Saying that, I feel like I'm trying to mislead, though. This requires nlg(n) comparators, so you still have to pay for it somehow. And I doubt we are going to see that many comparators on any piece of kit any time soon. For large n, anyway. (Though, seeing this can be done with a gpu, it does seem that you can hit rather large arrays already.)

[1] http://en.wikipedia.org/wiki/Batcher_odd%E2%80%93even_merges...

brudgers · on Oct 1, 2014

[Assumption: n is large enough to make the problem interesting]

If a sorting network (such as Batcher's} requires O(n (log n)^2)[Space] doesn't this sort of defeat the purpose of trying to sort in-place?...since a traditional array copying merge-sort has 0(n)[Space] requirements.

taeric · on Oct 1, 2014

I think the point is if you could build these into hardware. Is the reason this is popular for GPU programming, if I understand correctly. Consider, if you can use this, you can now sort 1024ish elements in 10ish cycles, instead of 10240ish ones. That is rather impressive.

It is algorithms like this that get people very excited about the potential that FPGAs pose, if I understand correctly.

Unless, of course, I completely flubbed my understanding and or math. (Very very possible.)

And then, of course, your point ultimately stands as to why these are not more widely known. For most of us, we have a fixed set of comparators that is very small.

brudgers · on Oct 1, 2014

According to Knuth, Batcher's parallel sort was discovered in 1964 and published in 1968. [1] That it's been in Knuth for 35 years of course does not make general unawareness of it unsurprising.

To be a bit snarky, maybe the best piece of hardware to throw first at a sorting problem is a good book on sorting algorithms.

[1] TAoCP: Volume 3 [1978], page 111

taeric · on Oct 1, 2014

:) Indeed, that is where I just found out about it. Although, do be fair and realize that many of the things in the latest revision of that book are newer than 1978, it was last updated in 1998. (Of course, many are also older...)

=== DATASET RECORDS ===
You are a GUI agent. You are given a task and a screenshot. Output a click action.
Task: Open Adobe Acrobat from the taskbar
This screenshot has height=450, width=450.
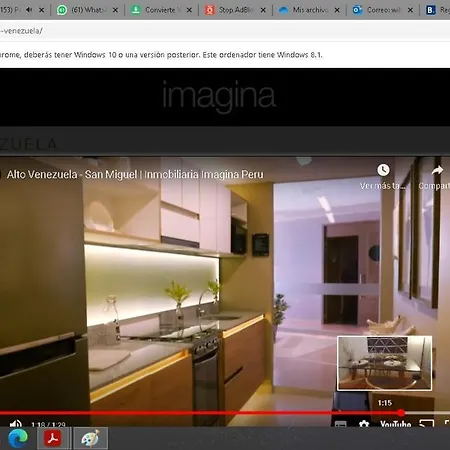pos(53,438)
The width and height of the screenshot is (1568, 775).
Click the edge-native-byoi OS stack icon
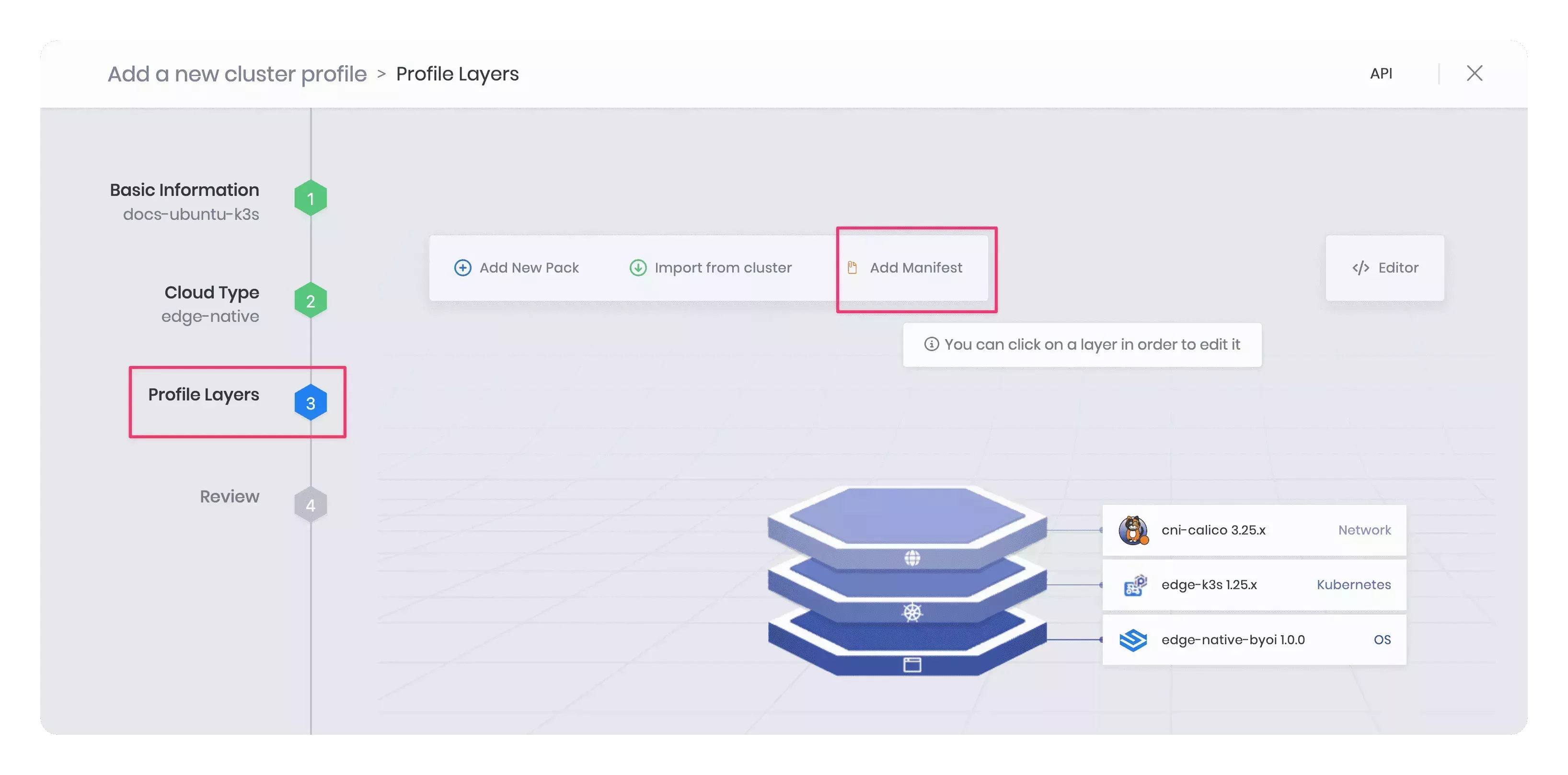coord(1133,639)
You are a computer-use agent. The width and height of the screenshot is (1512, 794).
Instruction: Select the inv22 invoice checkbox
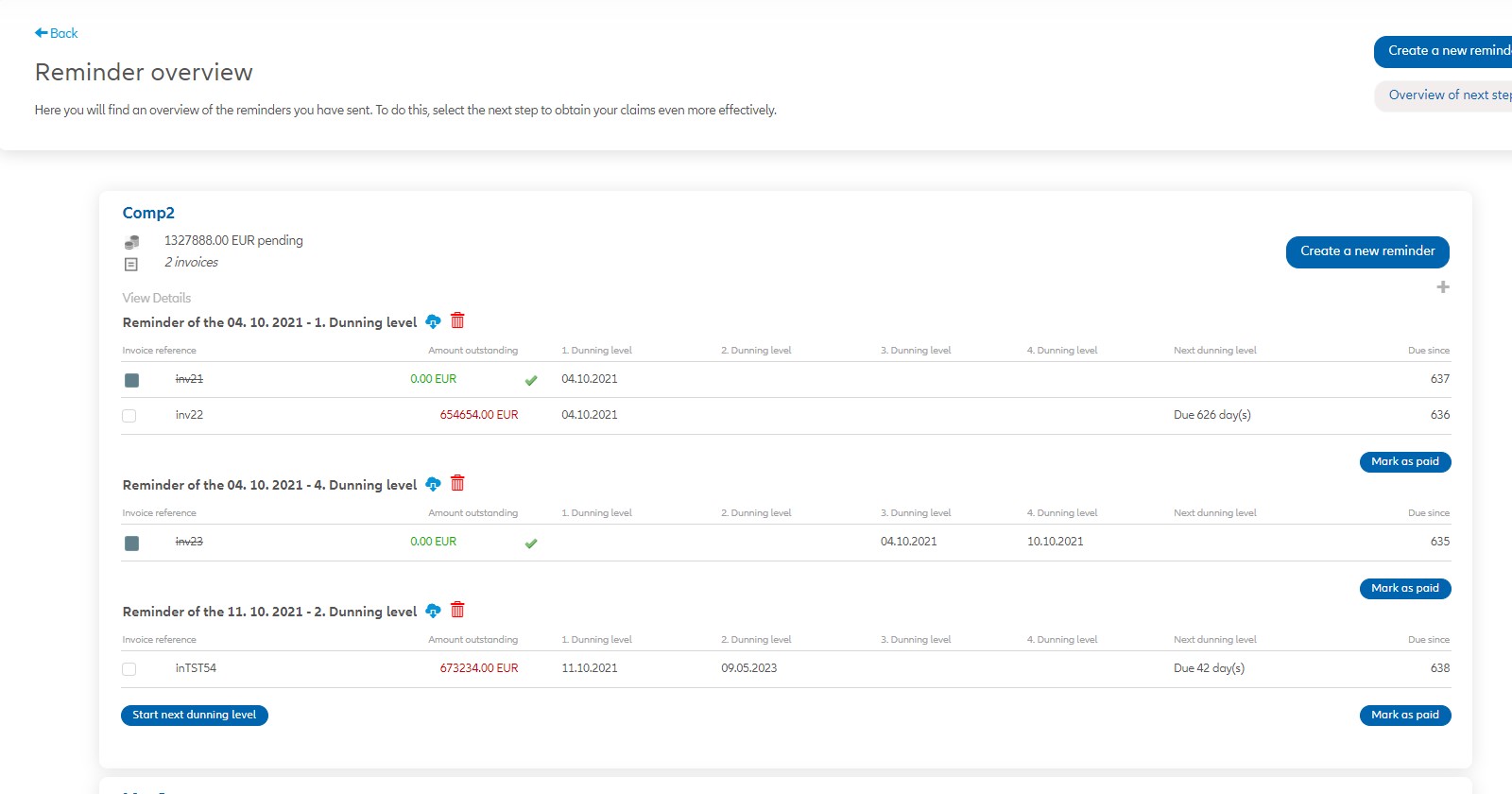coord(129,416)
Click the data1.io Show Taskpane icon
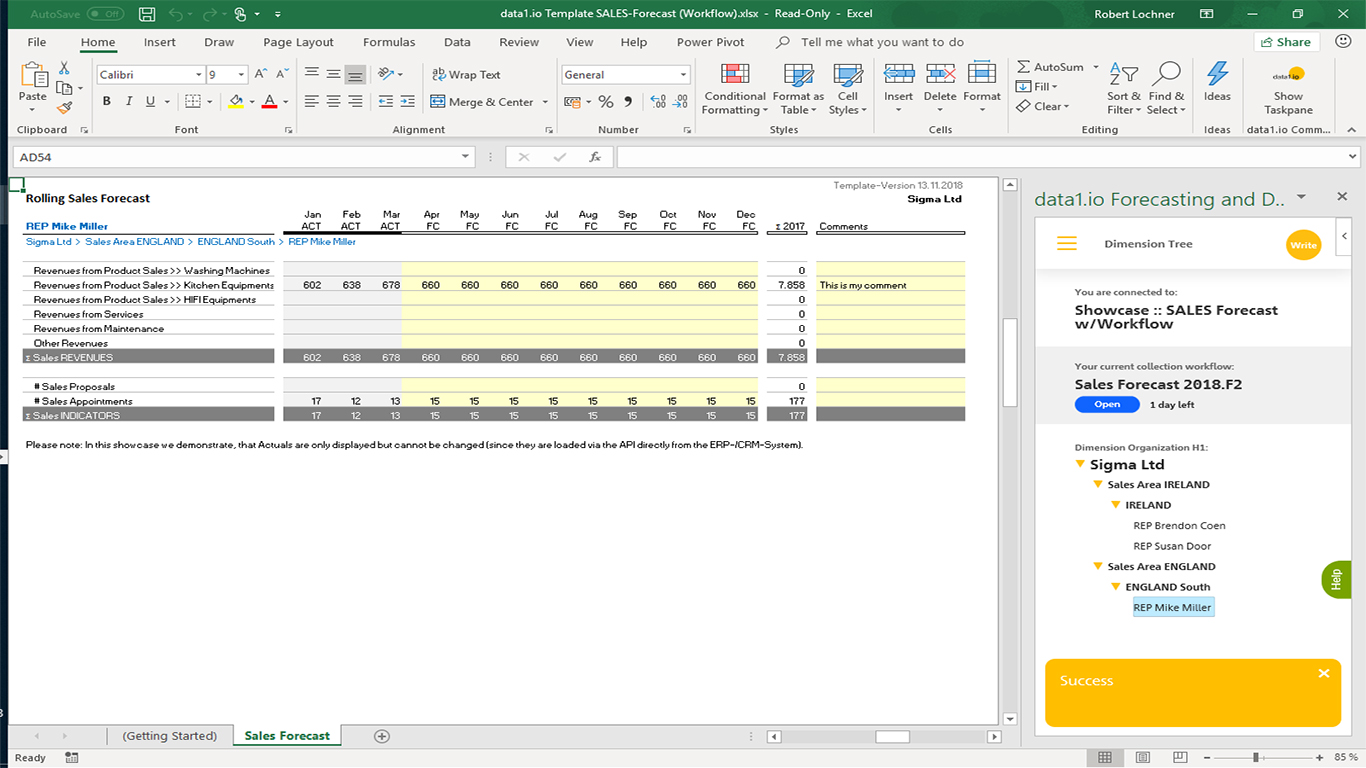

=== PROMPT 1 ===
List every distinct year that appears in the thread about sorting networks, including the years in the post dates.
=== PROMPT 2 ===
Write the next part of the forum thread about sorting networks, starting after its last post.

=== WRITTEN RESPONSE 1 ===
1964, 1968, 1978, 1998, 2014

=== WRITTEN RESPONSE 2 ===
I have been going through what is undoubtedly a ridiculous phase of suggesting these books to everyone. I'm doing them in multiple passes where I am mostly skipping exercises for the first pass. Yes, the math is intense. No, they aren't as hard to approach as they have been made out to be.

brudgers · on Oct 1, 2014

I'm cheap and that's why I purchased a used older edition. Incidently, though, I recently realized that all the obsolete material on searching tapes as secondary storage is pure Turing machine manipulation.

Anyway, I don't expect to ever master the material, but I learn something every time I open one up.

taeric · on Oct 1, 2014

Still not exactly cheap, but the ebook versions are lower in price. Is what finally got me to read through them. (Well, that mainly because they are easy to take with me, now.) I did save up to buy physical copies, though. Plan to use those to go through the exercises.

readerrrr · on Oct 1, 2014

It is impossible to get anything better than a constant improvement, if you divide you work by a constant factor.

brudgers · on Oct 1, 2014

Not discussing that is a weakness of the article. The algorithm addresses performance issues caused by the IO bottleneck, not an algorithmic deficiency with common merge-sort implementations.

The merits and deficits of trading-off O(n)[Memory] growth for 0(log n)^2[Time] growth are worthy of discussion if it is anticipated that people will implement the algorithm in production code. There's a case for looking at it, certainly, on constrained systems, but such systems may not have processors with the execution pipeline sophistication of an Intel i7 quad-core.

Which of course is just a round about way of saying, the article doesn't indicate domains in which the algorithm may be relevant and not relevant.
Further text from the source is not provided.